* Exercise: A verbatim reprint of the records below is what this exercise asks for.

(Source data)
***

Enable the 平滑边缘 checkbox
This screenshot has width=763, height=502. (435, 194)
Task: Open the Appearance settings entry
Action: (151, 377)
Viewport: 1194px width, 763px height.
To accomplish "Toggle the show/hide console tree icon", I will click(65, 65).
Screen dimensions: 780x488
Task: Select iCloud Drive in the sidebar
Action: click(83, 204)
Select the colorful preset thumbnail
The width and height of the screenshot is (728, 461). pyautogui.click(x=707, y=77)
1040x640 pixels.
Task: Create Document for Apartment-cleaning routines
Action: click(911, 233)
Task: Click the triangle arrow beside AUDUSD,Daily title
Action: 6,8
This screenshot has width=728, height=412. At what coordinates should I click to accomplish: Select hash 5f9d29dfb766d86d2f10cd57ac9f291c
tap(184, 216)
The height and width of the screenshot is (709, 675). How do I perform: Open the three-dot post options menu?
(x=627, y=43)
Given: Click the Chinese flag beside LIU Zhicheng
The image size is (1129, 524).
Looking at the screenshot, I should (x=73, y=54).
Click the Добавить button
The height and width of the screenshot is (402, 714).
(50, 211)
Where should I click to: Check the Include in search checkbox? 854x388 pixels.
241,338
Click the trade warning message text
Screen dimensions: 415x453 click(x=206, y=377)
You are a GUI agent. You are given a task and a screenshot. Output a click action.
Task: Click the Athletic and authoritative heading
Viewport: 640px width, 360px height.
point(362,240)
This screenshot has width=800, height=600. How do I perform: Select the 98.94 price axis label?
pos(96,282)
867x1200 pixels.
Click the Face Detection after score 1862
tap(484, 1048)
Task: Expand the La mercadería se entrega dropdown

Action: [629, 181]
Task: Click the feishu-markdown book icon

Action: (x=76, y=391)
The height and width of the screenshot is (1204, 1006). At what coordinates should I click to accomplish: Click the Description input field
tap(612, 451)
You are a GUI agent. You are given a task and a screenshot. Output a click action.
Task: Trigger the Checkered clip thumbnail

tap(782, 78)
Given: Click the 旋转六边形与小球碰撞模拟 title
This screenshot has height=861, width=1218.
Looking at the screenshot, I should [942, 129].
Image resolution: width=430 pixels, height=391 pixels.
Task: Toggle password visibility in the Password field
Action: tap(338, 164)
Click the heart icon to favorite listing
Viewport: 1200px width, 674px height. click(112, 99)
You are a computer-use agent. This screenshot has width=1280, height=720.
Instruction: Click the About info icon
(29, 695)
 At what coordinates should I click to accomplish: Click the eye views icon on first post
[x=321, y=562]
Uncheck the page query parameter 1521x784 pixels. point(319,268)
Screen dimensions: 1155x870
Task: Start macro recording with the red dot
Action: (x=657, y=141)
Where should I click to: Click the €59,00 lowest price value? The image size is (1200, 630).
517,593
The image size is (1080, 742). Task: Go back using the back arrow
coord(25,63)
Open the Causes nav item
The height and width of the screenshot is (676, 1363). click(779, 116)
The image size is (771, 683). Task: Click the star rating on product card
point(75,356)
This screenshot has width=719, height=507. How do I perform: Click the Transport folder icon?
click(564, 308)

***

* Reply:
Enable the 平滑边缘 checkbox
This screenshot has width=763, height=502. (435, 194)
Task: Open the Appearance settings entry
Action: (151, 377)
Viewport: 1194px width, 763px height.
To accomplish "Toggle the show/hide console tree icon", I will click(65, 65).
Screen dimensions: 780x488
Task: Select iCloud Drive in the sidebar
Action: click(83, 204)
Select the colorful preset thumbnail
The width and height of the screenshot is (728, 461). pyautogui.click(x=707, y=77)
1040x640 pixels.
Task: Create Document for Apartment-cleaning routines
Action: click(911, 233)
Task: Click the triangle arrow beside AUDUSD,Daily title
Action: 6,8
This screenshot has width=728, height=412. At what coordinates should I click to accomplish: Select hash 5f9d29dfb766d86d2f10cd57ac9f291c
tap(184, 216)
The height and width of the screenshot is (709, 675). How do I perform: Open the three-dot post options menu?
(x=627, y=43)
Given: Click the Chinese flag beside LIU Zhicheng
The image size is (1129, 524).
Looking at the screenshot, I should (x=73, y=54).
Click the Добавить button
The height and width of the screenshot is (402, 714).
(50, 211)
Where should I click to: Check the Include in search checkbox? 854x388 pixels.
241,338
Click the trade warning message text
Screen dimensions: 415x453 click(x=206, y=377)
You are a GUI agent. You are given a task and a screenshot. Output a click action.
Task: Click the Athletic and authoritative heading
Viewport: 640px width, 360px height.
point(362,240)
This screenshot has width=800, height=600. How do I perform: Select the 98.94 price axis label?
pos(96,282)
867x1200 pixels.
Click the Face Detection after score 1862
tap(484, 1048)
Task: Expand the La mercadería se entrega dropdown

Action: [629, 181]
Task: Click the feishu-markdown book icon

Action: (x=76, y=391)
The height and width of the screenshot is (1204, 1006). At what coordinates should I click to accomplish: Click the Description input field
tap(612, 451)
You are a GUI agent. You are given a task and a screenshot. Output a click action.
Task: Trigger the Checkered clip thumbnail

tap(782, 78)
Given: Click the 旋转六边形与小球碰撞模拟 title
This screenshot has height=861, width=1218.
Looking at the screenshot, I should [942, 129].
Image resolution: width=430 pixels, height=391 pixels.
Task: Toggle password visibility in the Password field
Action: tap(338, 164)
Click the heart icon to favorite listing
Viewport: 1200px width, 674px height. click(112, 99)
You are a computer-use agent. This screenshot has width=1280, height=720.
Instruction: Click the About info icon
(29, 695)
 At what coordinates should I click to accomplish: Click the eye views icon on first post
[x=321, y=562]
Uncheck the page query parameter 1521x784 pixels. point(319,268)
Screen dimensions: 1155x870
Task: Start macro recording with the red dot
Action: (x=657, y=141)
Where should I click to: Click the €59,00 lowest price value? The image size is (1200, 630).
517,593
The image size is (1080, 742). Task: Go back using the back arrow
coord(25,63)
Open the Causes nav item
The height and width of the screenshot is (676, 1363). click(779, 116)
The image size is (771, 683). Task: Click the star rating on product card
point(75,356)
This screenshot has width=719, height=507. How do I perform: Click the Transport folder icon?
click(564, 308)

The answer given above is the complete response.